Burnt Sugar by Avni Doshi (Overlook, Jan. 26): U.S. readers have been eagerly awaiting the publication of this debut novel since it was shortlisted for the Booker Prize in September. Set in Pune, India, it explores the complex bond between a neglectful mother and the daughter whose life is entwined with hers. “A landmark portrait of toxic parenting and its tangled aftermath,” says our starred review.
The Removed by Brandon Hobson (Ecco, Feb. 16): Like Hobson’s last novel, Where the Dead Sit Talking—a finalist for the National Book Award in 2018—this new book features a Cherokee boy who’s placed with a foster family, in this case the Echotas, whose middle child was killed by a policeman 15 years earlier. Our starred review says, “A slim yet wise novel boils profound questions down to its final word: ‘Home.’ ”
No One Is Talking About This by Patricia Lockwood (Riverhead, Feb. 16): Known for her poetry as well as her memoir, Priestdaddy (2017), a Kirkus Prize finalist, Lockwood’s first novel is about a nameless woman exploring “the difference between the life that she chooses online and the life that comes crashing in on her,” as our starred review says. “An insightful—frequently funny, often devastating—meditation on human existence.”
The Slaughterman’s Daughter by Yaniv Iczkovits (Pantheon, Feb. 23): It’s the late 19th century in czarist Russia. A Jewish man has abandoned his shtetl, leaving his wife and children behind. The daughter of the title is his unconventional sister-in-law, who takes off after him, determined to bring him home. Listen to our starred review: “Occasionally a book comes along so fresh, strange, and original that it seems peerless, utterly unprecedented. This is one of those books.”
What’s Mine and Yours by Naima Coster (Grand Central, March 2): Coster’s first novel, Halsey Street, was a finalist for the 2018 Kirkus Prize. Her new novel tells the story of two North Carolina families bound by trauma and love over the course of three decades, creating characters of real depth. Our starred review calls it “tender but—miraculously—never sentimental.”
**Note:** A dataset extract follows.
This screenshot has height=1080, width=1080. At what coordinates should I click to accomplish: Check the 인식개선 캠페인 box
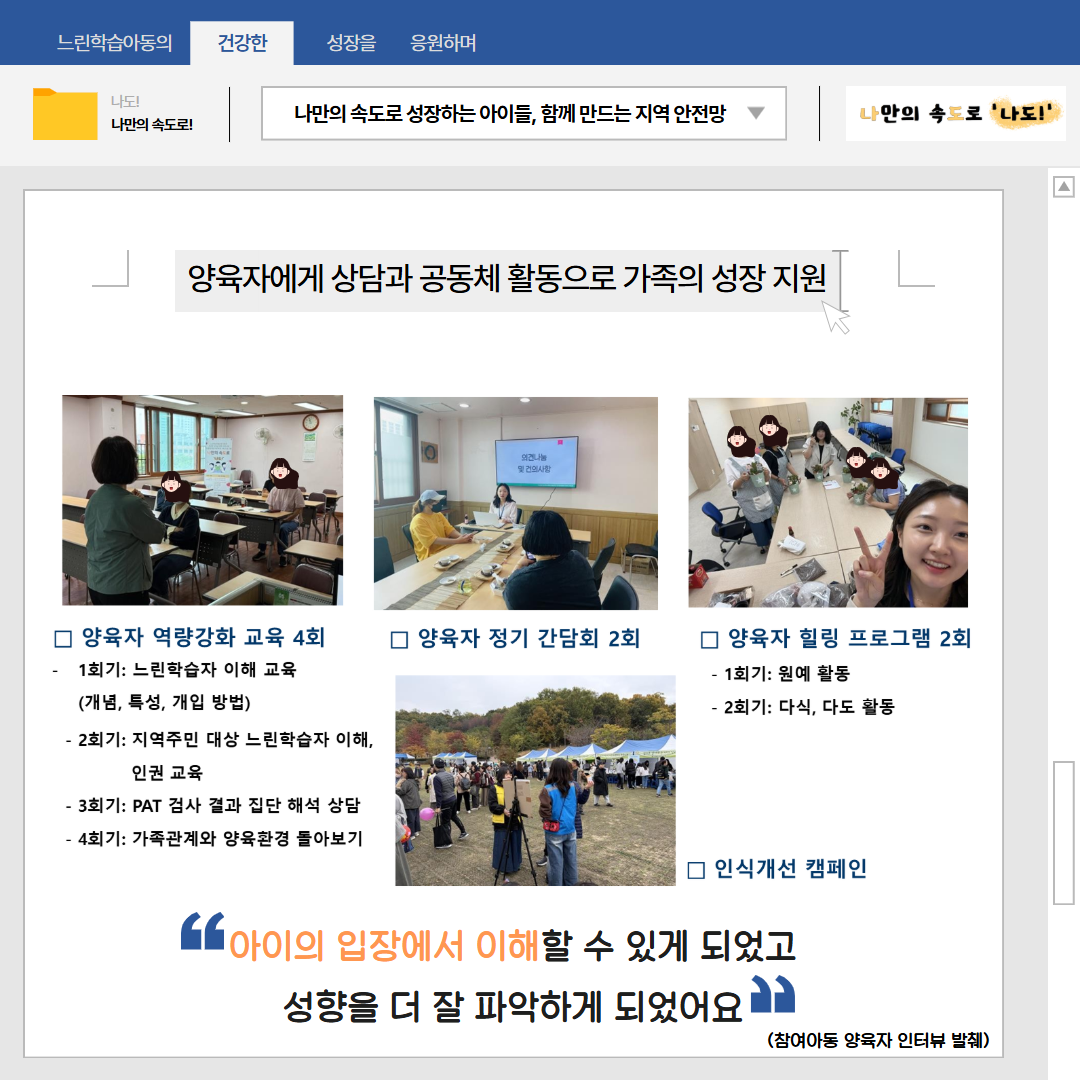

Klara and the Sun by Kazuo Ishiguro (Knopf, March 2): In his first novel since winning the Nobel Prize, Ishiguro returns to the dystopian tone of Never Let Me Go (2005). Klara is an “Artificial Friend” who goes home with a mysteriously sick girl named Josie. Is she being groomed as a surrogate daughter in case Josie dies? Our starred review calls it “a haunting fable of a lonely, moribund world that is entirely too plausible.”
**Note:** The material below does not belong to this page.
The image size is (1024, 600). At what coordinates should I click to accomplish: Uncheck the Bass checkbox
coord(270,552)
The Committed by Viet Thanh Nguyen (Grove, March 2): The spy from Nguyen’s Pulitzer Prize–winning The Sympathizer (2015) goes to Paris in 1981, pondering philosophy while working for a drug kingpin. Our starred review calls it “a quirky intellectual crime story that highlights the Vietnam War’s complex legacy.”
How Beautiful We Were by Imbolo Mbue (Random House, March 9): Mbue’s first novel, Behold the Dreamers (2016), was a vivid portrait of a bustling New York that seems very far away right now. In her new novel, she depicts an African village being slowly devastated by an American oil company. “Among the many virtues of Mbue’s novel is the way it uses an ecological nightmare to frame a vivid and stirring picture of human beings’ asserting their value to the world, whether the world cares about them or not,” according to our starred review.
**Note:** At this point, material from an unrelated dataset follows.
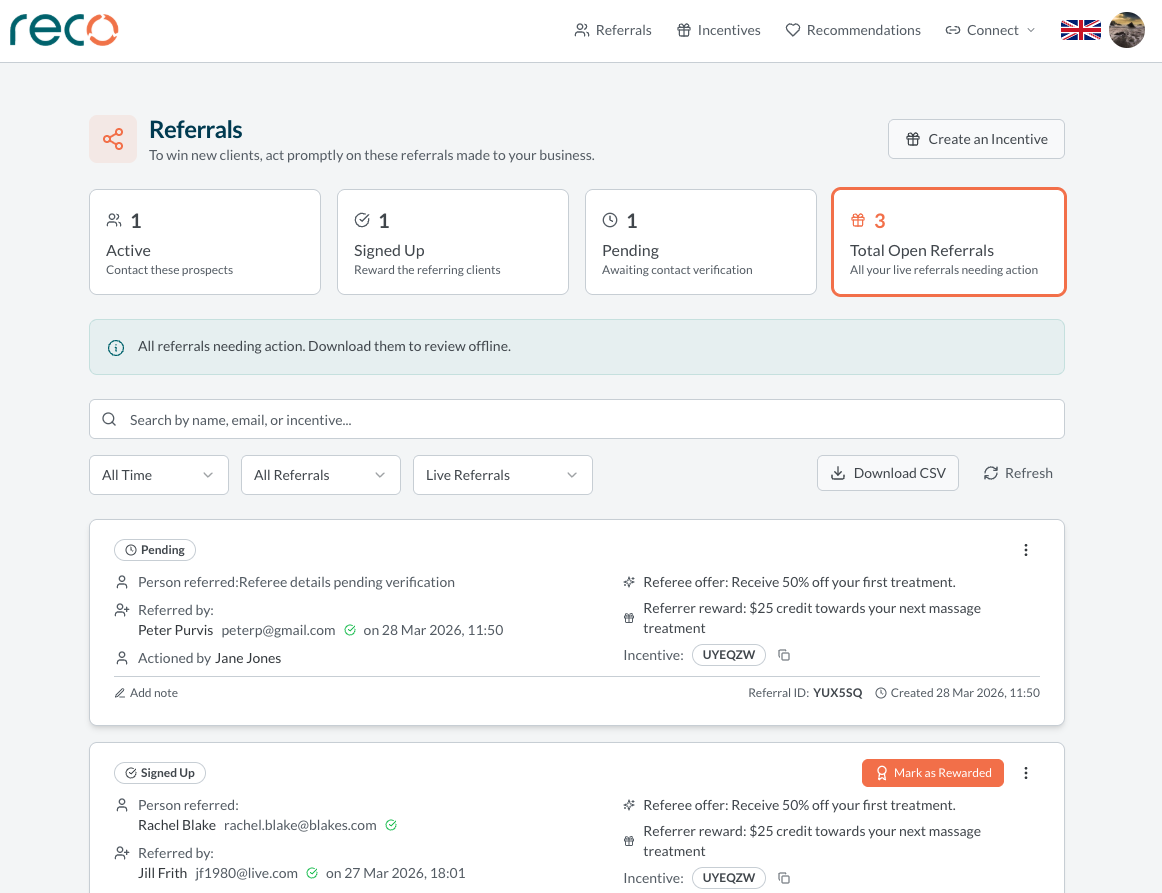Click the clock icon on the Pending card
The image size is (1162, 893).
coord(610,218)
The Elephant of Belfast by S. Kirk Walsh (Counterpoint, April 6): Based on a true story of World War II, this debut novel introduces a zookeeper in Northern Ireland who becomes so attached to an elephant in her charge that she hides it in her house during the Luftwaffe bombing of Belfast. “The concept sounds whimsical, but this is not a light or frivolous novel,” says our review. “A fresh perspective on painful losses during wartime.”
Early Morning Riser by Katherine Heiny (Knopf, April 13): Like Anne Tyler or Laurie Colwin, Heiny is known for charm; as our starred review says, “It’s easy to adore the characters Heiny conjures in her novels and short stories. They tend to be quirky and smart, caring and passionate.” Her latest follows a Michigan couple over the course of 17 years, and it “finds beauty and humor in connection and community, family and friendship, and the way love can develop and deepen over time.”
Laurie Muchnick is the fiction editor.